Interactive online version:

Embarrassingly Parallel MCMC via Consensus Monte Carlo

This example demonstrates how to scale Bayesian inference to large datasets using embarrassingly parallel MCMC methods. We show how to split a dataset into shards, run independent MCMC on each shard, and merge the subposteriors using two algorithms implemented in NumPyro:

Consensus Monte Carlo (Scott et al., 2013)
Parametric Monte Carlo (Neiswanger et al., 2014)

References:

Scott, S. L., Blocker, A. W., Bonassi, F. V., Chipman, H. A., George, E. I., & McCulloch, R. E. (2016). Bayes and big data: The consensus Monte Carlo algorithm. International Journal of Management Science and Engineering Management, 11(2), 78-88.
Neiswanger, W., Wang, C., & Xing, E. (2014). Asymptotically exact, embarrassingly parallel MCMC. Proceedings of the Thirtieth Conference on Uncertainty in Artificial Intelligence (UAI).

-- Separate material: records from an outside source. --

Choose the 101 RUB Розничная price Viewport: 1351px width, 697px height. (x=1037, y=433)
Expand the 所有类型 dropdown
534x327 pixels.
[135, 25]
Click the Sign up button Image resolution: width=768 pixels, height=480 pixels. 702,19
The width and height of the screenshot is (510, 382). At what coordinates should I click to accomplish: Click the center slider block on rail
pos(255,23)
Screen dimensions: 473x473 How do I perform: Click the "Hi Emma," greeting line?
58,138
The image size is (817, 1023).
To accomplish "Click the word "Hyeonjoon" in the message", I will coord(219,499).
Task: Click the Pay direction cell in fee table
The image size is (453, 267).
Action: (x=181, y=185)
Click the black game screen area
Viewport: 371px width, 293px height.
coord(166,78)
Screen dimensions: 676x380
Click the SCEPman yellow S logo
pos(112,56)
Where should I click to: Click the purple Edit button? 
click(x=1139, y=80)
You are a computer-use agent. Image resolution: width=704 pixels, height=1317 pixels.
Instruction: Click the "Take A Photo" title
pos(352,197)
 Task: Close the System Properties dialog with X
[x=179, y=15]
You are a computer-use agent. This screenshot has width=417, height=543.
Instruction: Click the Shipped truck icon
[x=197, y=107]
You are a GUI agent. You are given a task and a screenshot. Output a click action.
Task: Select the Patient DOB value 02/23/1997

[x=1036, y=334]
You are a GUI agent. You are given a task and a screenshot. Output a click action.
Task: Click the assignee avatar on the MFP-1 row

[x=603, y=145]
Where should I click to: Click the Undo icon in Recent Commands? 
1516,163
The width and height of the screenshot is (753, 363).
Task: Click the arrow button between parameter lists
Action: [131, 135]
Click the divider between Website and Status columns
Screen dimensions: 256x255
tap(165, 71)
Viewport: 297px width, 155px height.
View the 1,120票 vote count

Motivation: Why Embarrassingly Parallel MCMC?

Standard MCMC methods like NUTS (the No-U-Turn Sampler) evaluate the full log-likelihood at every leapfrog step. For a dataset of size \(N\), this means each gradient evaluation costs \(O(N)\), making posterior inference slow when \(N\) is large (e.g., millions of observations).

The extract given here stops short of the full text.